1) You will not get better unless you rehab "excercise", I think as if I had a brain stroke and have to start to relearn everything from scratch. Mentally and physically.

I'm pretty sure that this truly applies when you are CURED of a condition, and not battling more relapses.

I think that the fact that you have had many relapses means that you might have done better with more prescribed rest.

That said... I think that 90% of the PWME that I've known or met on this board TEND TO automatically increase their activity levels the minute they believe they can tolerate them... because we're ALL VERY EAGER to get to do the things we don't feel like we can. The minute we get to feeling level we will 'excercise' just by the default of the fact that we can. We don't need it to be prescribed.
 

cmt12

Senior Member
Messages
166
I had a chuckle at @TiredSam 's reply to this. Taking the average is not guaranteed to be the right position. If some doctor decided someone needed a heart and lung transplant, and one doctor thought that they did not, would you give them a transplant of one lung and half a heart? There are some kinds of questions in which this moderate view heuristic is useful, and others where it is a nonsense. If one doctor decided someone needed that transplant NOW, and another thought putting it off for a year would be a good idea, then there is some scope for considering an in-between position depending on the evidence.
I agree with this of course. My point that my position is moderate was in response to the remark that it is controversial. I wasn't arguing that I am right because my position is moderate.

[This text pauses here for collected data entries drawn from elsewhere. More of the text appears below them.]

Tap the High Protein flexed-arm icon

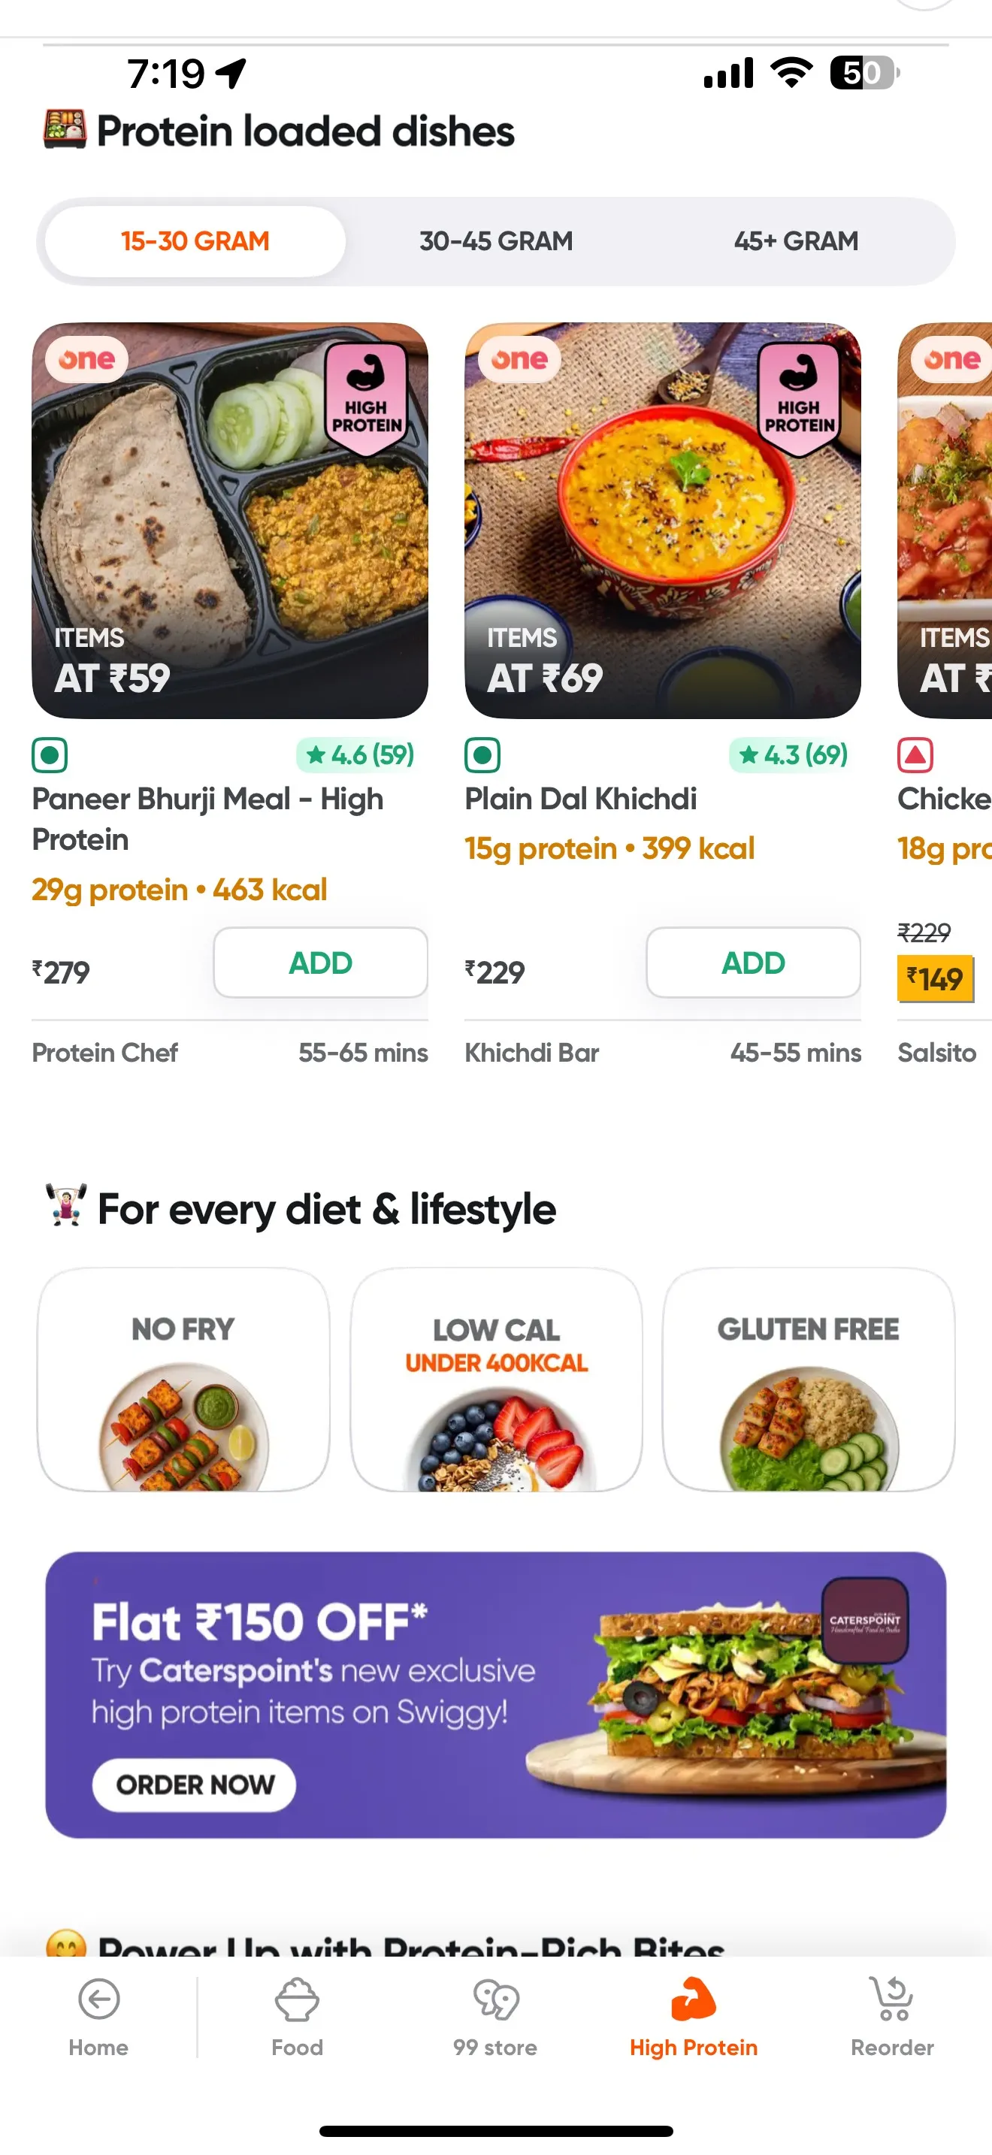(693, 1998)
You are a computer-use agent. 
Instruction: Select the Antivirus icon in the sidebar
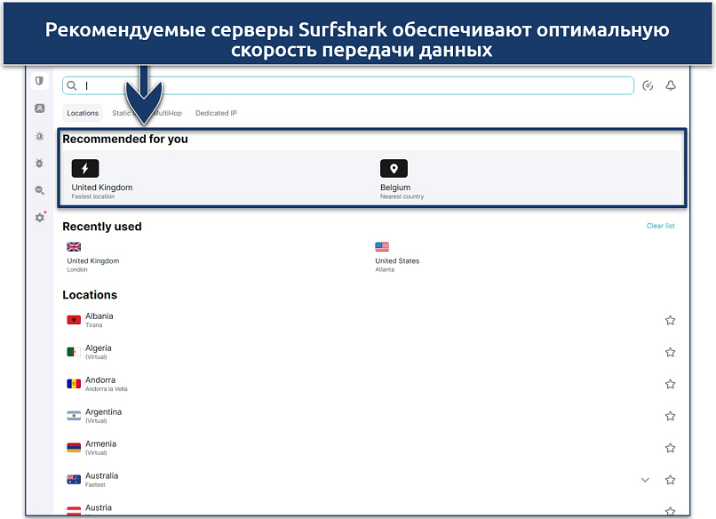(x=39, y=164)
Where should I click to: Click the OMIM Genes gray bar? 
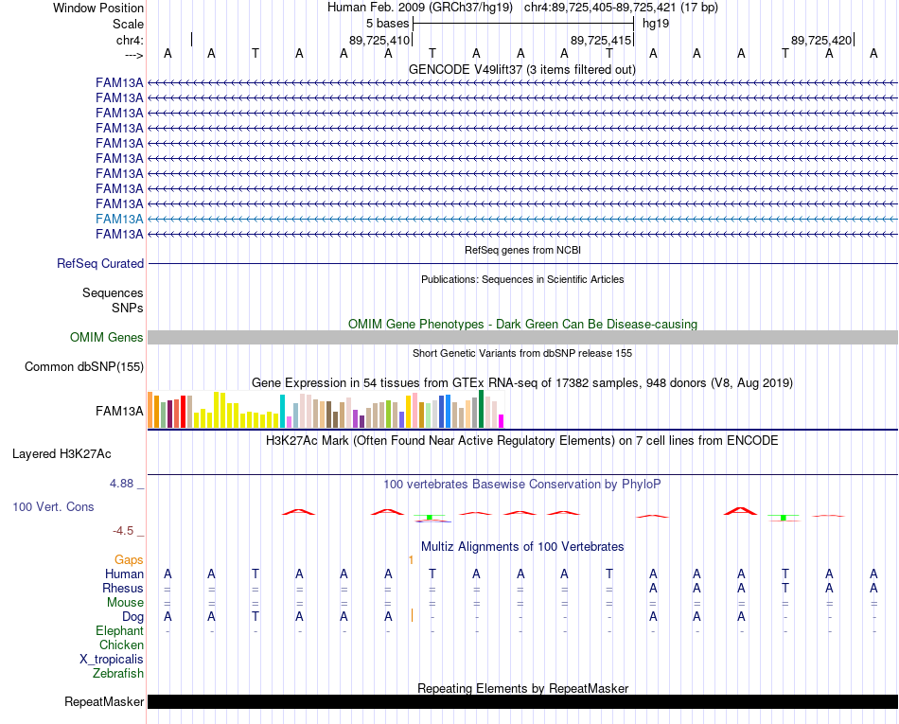(522, 337)
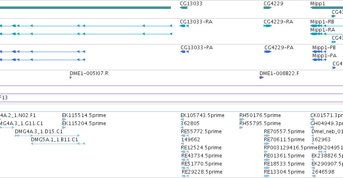
Task: Open the Mipp1 gene label
Action: click(318, 4)
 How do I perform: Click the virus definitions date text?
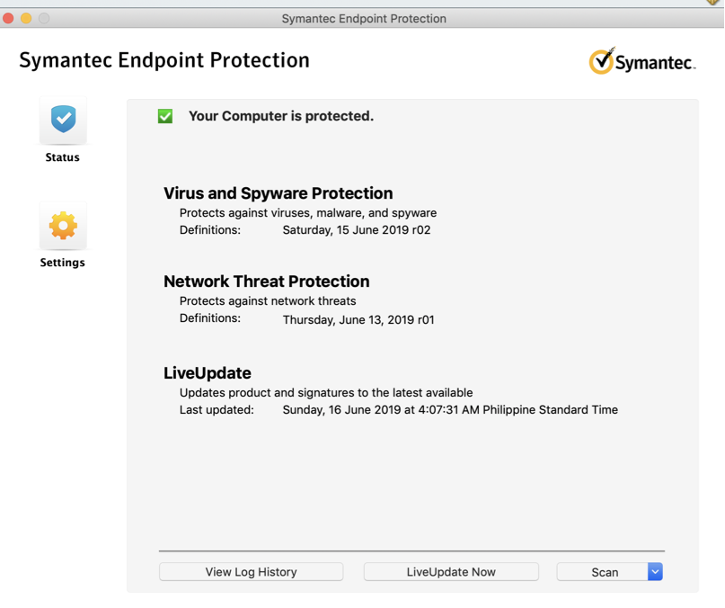coord(357,230)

I shouldn't have posted what I did in this thread since it's not productive even though when I posted it, for some reason I thought it could be. Sorry again.
 

Jenny TipsforME

Senior Member
Messages
1,184
Location
Bristol
@*GG* yes people who are in wheelchairs for non-sickness disability would be likely to use the gym. I'm certain that he knows I use it for POTS/ME otherwise other conversation not relevant (eg showing graph standing vs sitting heart rate, asking him for help to sort out concrete legs). It's not likely to be worthwhile for someone with that severe ME to use a gym. Getting there would wipe me out... To be fair the next appointment went a lot better, either he'd been having a bad day or I successfully explained my situation. I do think he's right about exercise and POTS, it makes sense, but I don't know how to get round ME saying no!

Side comment: since starting to use a wheelchair in public only one HCA asked about it, no other medical staff have mentioned it.